Experts: Trump's budget bill would cost an infant in a low-income family $14,100, while rich 70-year-old gains $120,000

As lawmakers get closer to the Republicans’ goal date to pass the “Big Beautiful Bill” budget legislation this Friday, experts are warning that it could essentially take from infants to fill older Americans’ bank accounts.

Analysis of the bill from the Penn Wharton Business model (as cited by CBS Money Watch) cost an infant born into a low-income family $14,100 over their lifetime, while a high-income 70-year-old stands to gain $120,000. It said the loss would come from factors such as “reduced social safety net benefits and lower wages resulting from slower economic growth driven by increased national debt and deficits,” while the older generation’s gain would be from tax cuts and other benefits.

Earlier this year, Maya MacGuineas, president of the Committee for a Responsible Federal Budget, shared a similar perspective with Audacy.

“This bill, as it’s currently structured, would blow up the national debt,” MacGuineas said.

MacGuineas explained that to implement the tax cuts, the bill essentially kicks costs down the road, leaving them for younger generations to deal with. She was also concerned about how much the bill would add to the national debt. As the nation spends more on debt payments, it has less to spend on programs that help keep the overall economy strong, MacGuineas said.

Penn Wharton’s study also showed that the “Big Beautiful Bill” could basically transfer wealth from younger generations to older generations. Its research also indicates that the bill would benefit wealthier Americans more than middle income or low-income Americans.

“The group’s projection assesses the impact of proposed tax cuts under the bill, as well as reductions in federal programs such as Medicaid and the Supplemental Nutrition Assistance Program, or SNAP, better known as food stamps,” said CBS News.

Kent Smetters, director of the Penn Wharton Budget Model, told CBS MoneyWatch that “nothing is free,” and that the bill is setting up younger people to be worse off in the future. He said this could be fueled by a combination of lower wages and higher costs, such as increased mortgage prices.

A report published earlier this month by the nonpartisan Congressional Budget Office also highlights concerns about the bill. It said the legislation would likely reduce the financial resources available to the lowest-earning 10% of U.S. households by $1,600 per year – almost 4% of their annual income – while the highest-earning 10% of households would see a gain of $12,000 per year in resources and middle-income households would see a gain of $500 to $1,000, per CBS.

According to the outlet, the White House took issue with both the Penn Wharton and CBO analyses of the bill. Lawmakers in the House passed the bill in May and now Senate Republicans are pushing for it to be passed before the July 4 holiday.

With little time left, Senate Republicans and Democrats were still at odds over the legislation this week.
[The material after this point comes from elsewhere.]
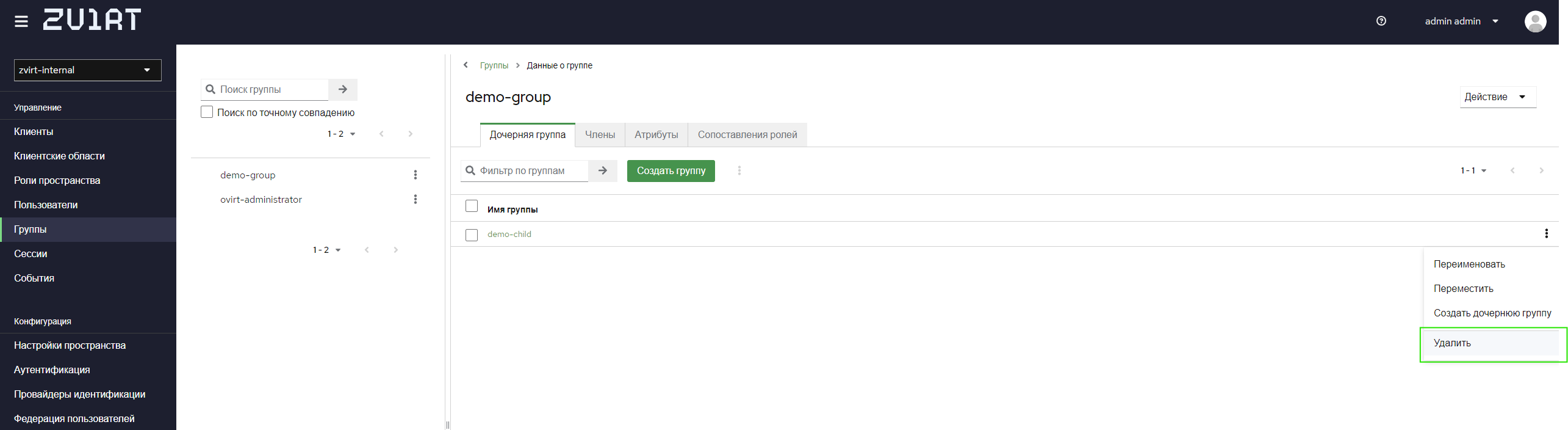
Task: Open kebab menu for demo-child row
Action: [1546, 233]
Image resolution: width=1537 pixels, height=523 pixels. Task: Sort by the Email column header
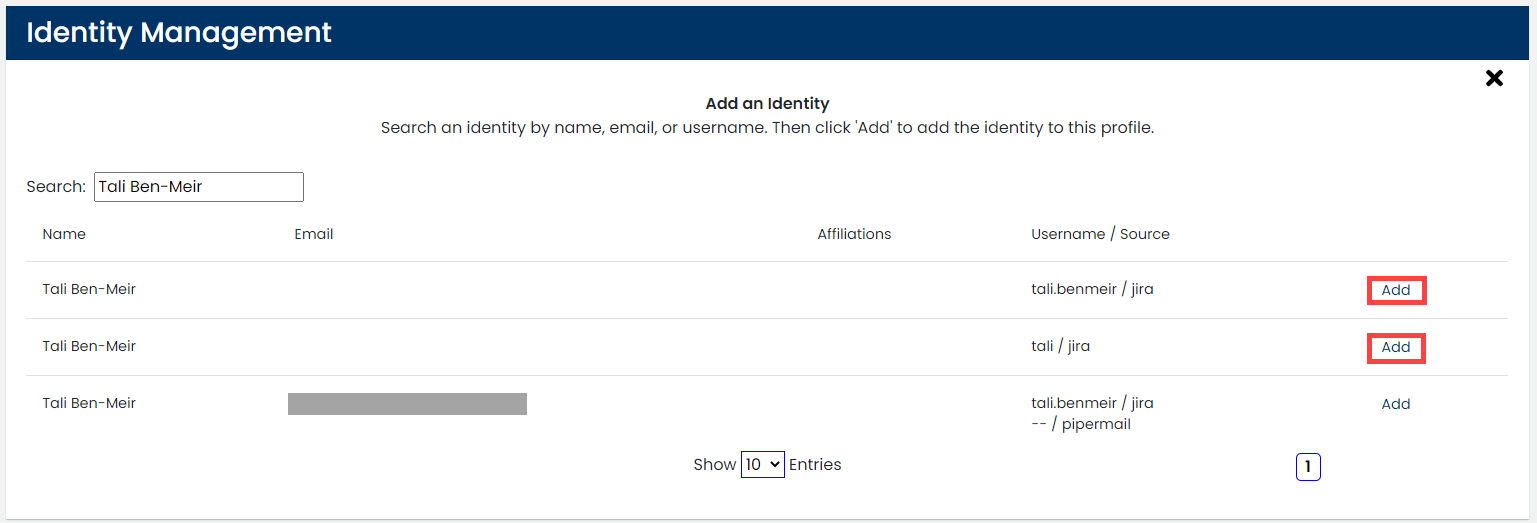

“As anybody with two eyes, a calculator and a basic understanding of taxes already knew, Senate Republicans are covering up trillions of dollars’ worth of giveaways to corporations and the wealthy in their tax plan,” said a Tuesday statement from Senate Finance Committee Ranking Member Ron Wyden (D-Ore.) and Senate Democratic Leader Chuck Schumer (D-N.Y.).

Meanwhile, U.S. Senate Majority Leader John Thune (R-S.D.) said that the bill would be a “huge win for the American people” if it passes. He claimed that it would offer tax relief for working Americans, a commitment to energy dominance, modernization of the military and border security.

“I still think we get this done this weekend … There’s a ton of swirl, and like I said, the new stuff coming at us every day. But if we can get it across the floor in the Senate and back over to the House, … my hope would be that they could figure out a way to execute on passing it there and get it on the president’s desk,” Thune said.